The American Civil Liberties Union (ACLU) sued the Central Intelligence Agency (CIA) under the Freedom of Information Act (FOIA) seeking information about drone strikes. The CIA filed a so-called “Glomar response,” refusing to confirm or deny the existence of material responsive to the ACLU’s request. The ACLU then sued, and the district court granted summary judgment to the CIA. Today, however, in ACLU v. CIA, the U.S. Court of Appeals for the D.C. circuit reversed, rejecting the CIA’s justification of its Glomar response. As the court explained:
The CIA has proffered no reason to believe that disclosing whether it has any documents at all about drone strikes will reveal whether the Agency itself — as opposed to some other U.S. entity such as the Defense Department — operates drones. There is no doubt, however, that such disclosure would reveal whether the Agency “at least has an intelligence interest in drone strikes.” . . . The question before us, then, is whether it is “logical or plausible,” . . . for the CIA to contend that it would reveal something not already officially acknowledged to say that the Agency “at least has an intelligence interest” in such strikes.

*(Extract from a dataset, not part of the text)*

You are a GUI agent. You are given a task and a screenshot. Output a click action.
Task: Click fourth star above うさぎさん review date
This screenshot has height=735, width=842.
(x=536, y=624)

Given the extent of the official statements on the subject, we conclude that the answer to that question is no. . . .
Given . . . official acknowledgments that the United States has participated in drone strikes, it is neither logical nor plausible for the CIA to maintain that it would reveal anything not already in the public domain to say that the Agency “at least has an intelligence interest” in such strikes. . . . The defendant is, after all, the Central Intelligence Agency. And it strains credulity to suggest that an agency charged with gathering intelligence affecting the national security does not have an “intelligence interest” in drone strikes, even if that agency does not operate the drones itself.
The case now goes back to the district court, which will consider whether the CIA may avail itself of any FOIA exemptions to refuse the ACLU’s information requests.